Setting up MFA w/ YubiKey Manager CLI
BACKGROUND…
I’m using the YubiKey 5c in combination with the YubiKey Manager CLI tool (ykman) for generating token codes (from the command line) versus a mobile app. I just set this up today but had a few questions since the process was a bit odd.
WHAT I HAVE TRIED…
Under my account settings I had to enable two factor authentication before registering a U2F device. The process in doing this with ykman consisted of copying the temp code you guys generate and then registering that with an associated credential on my yubikey like such…
ykman oath add -t mygitlab <tempCode>
The -t option here enforces the “touch” action so the user is required to touch the key for a code to be generated.
After doing this the dialog box requires you to finally generate a six digit code to complete the process. Generating token codes with ykman looks like…
ykman oath code mygitlab
Once I completed the above two factor was successfullly enabled. I then moved forward in the process thinking I had to now register my U2F device (being my yubikey). However, it wasn’t recognizing my device and there seemed to be no clear way in triggering gitlab to recognize it. I tried firefox and chrome but no luck.

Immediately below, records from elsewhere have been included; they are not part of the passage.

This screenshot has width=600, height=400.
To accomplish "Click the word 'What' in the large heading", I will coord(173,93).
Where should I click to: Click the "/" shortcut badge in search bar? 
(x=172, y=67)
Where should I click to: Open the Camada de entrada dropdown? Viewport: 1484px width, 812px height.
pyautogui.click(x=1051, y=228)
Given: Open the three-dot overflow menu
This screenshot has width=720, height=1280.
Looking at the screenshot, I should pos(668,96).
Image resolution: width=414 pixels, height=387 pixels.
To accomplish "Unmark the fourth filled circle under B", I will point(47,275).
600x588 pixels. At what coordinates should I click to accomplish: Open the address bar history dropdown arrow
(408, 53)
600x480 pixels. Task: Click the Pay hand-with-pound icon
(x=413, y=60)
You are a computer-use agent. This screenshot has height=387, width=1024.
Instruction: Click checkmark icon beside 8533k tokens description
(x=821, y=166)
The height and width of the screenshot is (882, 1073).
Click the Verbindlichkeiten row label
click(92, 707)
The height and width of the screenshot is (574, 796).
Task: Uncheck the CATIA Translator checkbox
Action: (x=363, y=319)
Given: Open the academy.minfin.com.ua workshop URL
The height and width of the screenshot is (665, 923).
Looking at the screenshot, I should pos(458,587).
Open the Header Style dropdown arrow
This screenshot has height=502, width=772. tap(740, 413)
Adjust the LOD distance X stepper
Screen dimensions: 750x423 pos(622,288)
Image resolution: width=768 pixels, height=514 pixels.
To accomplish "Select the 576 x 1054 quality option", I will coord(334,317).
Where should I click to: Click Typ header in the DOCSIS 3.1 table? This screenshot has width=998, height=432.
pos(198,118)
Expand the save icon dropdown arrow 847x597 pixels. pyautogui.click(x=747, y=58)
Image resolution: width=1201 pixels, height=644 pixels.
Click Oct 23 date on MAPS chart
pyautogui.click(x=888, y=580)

It was at this point that I thought perhaps I don’t have to setup a U2F device. So I skipped that step and went ahead and logged out and back in again. As expected, upon logging in (with my yubikey plugged in) it prompted me for a six digit token code. Again with ykman I generated the token code as such…
ykman oath code mygitlab
…then pasted the code in. I was successfully logged in at this point. Woohoo!
MY QUESTIONS…
So it appears my yubikey is already setup and that I don’t have to setup a U2F device?!?! Is this assumption correct?!?! Can someone provide some clarification as to whether I did this correct?!?!